Anatomy of a Parquet File¶
This is a minimal overview of Parquet. For full details, see the Apache Parquet documentation.
The schema¶
Parquet files contain a physical data schema defining how their data columns are encoded as bytes on disk. This schema supports arbitrary levels of nullability, nesting (groups), and repetition (lists). These physical data types may also be mapped to one or more logical types.
There is a broader many-to-many mapping between Parquet schemas and Apache Arrow schemas. Arrow supports many types that Parquet does not, but the two share a common abstraction of columnar storage with per-value nullability. Although they represent these concepts differently, conversion between them is straightforward.
The metadata key–value pairs¶

At the end of a Parquet file is a footer containing user-defined metadata along with the file's schema, offsets, and search indices. This user-defined metadata is stored as key–value pairs, which makes it well suited to carrying light-weight, immediately useful metadata that does not make sense to force into the data columns. mzPeak uses this footer extensively — most notably for the array index.
The columnar data¶
Parquet is a strongly typed binary columnar format with layered, blocked compression that permits a degree of random access.
Support both 32-bit and 64-bit collection types
Because some languages have no concept of 64-bit addresses, all
implementations MUST handle both the large_* and non-large_*
variants of collection types: list, string, and binary.
Row groups and pages¶
A Parquet file is divided into row groups, each of which stores a horizontal slice of every column as a column chunk. Column chunks are further divided into pages, the smallest unit of compression and encoding. This hierarchy is what lets a reader retrieve a narrow slice of a large file: it can locate the row group and pages that hold the rows of interest and read only those.
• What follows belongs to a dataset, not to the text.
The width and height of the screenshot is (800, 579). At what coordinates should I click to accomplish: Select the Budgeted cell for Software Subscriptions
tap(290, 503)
Choosing row-group and page sizes trades compression ratio against random-access granularity — larger groups compress better but make fine-grained reads coarser.
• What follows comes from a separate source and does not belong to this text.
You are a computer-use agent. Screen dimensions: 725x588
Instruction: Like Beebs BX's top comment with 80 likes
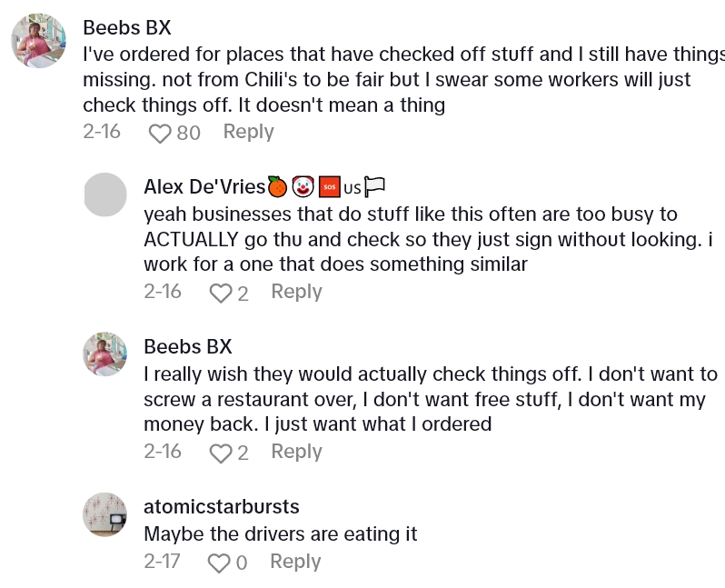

Open item — tuning guidance
Concrete recommendations for balancing compression against random-access granularity (row-group size, page size, dictionary page size) are still being collected and will be expanded in a future revision.
Index levels¶
When writing an mzPeak archive, the writer MUST write a
page index. Most
libraries that write Parquet support writing the page index even if they do not
themselves use it when reading. The page index records per-page value ranges,
which is what makes predicate-driven reads (for example, "only pages whose
spectrum_index covers 5000–5100") efficient.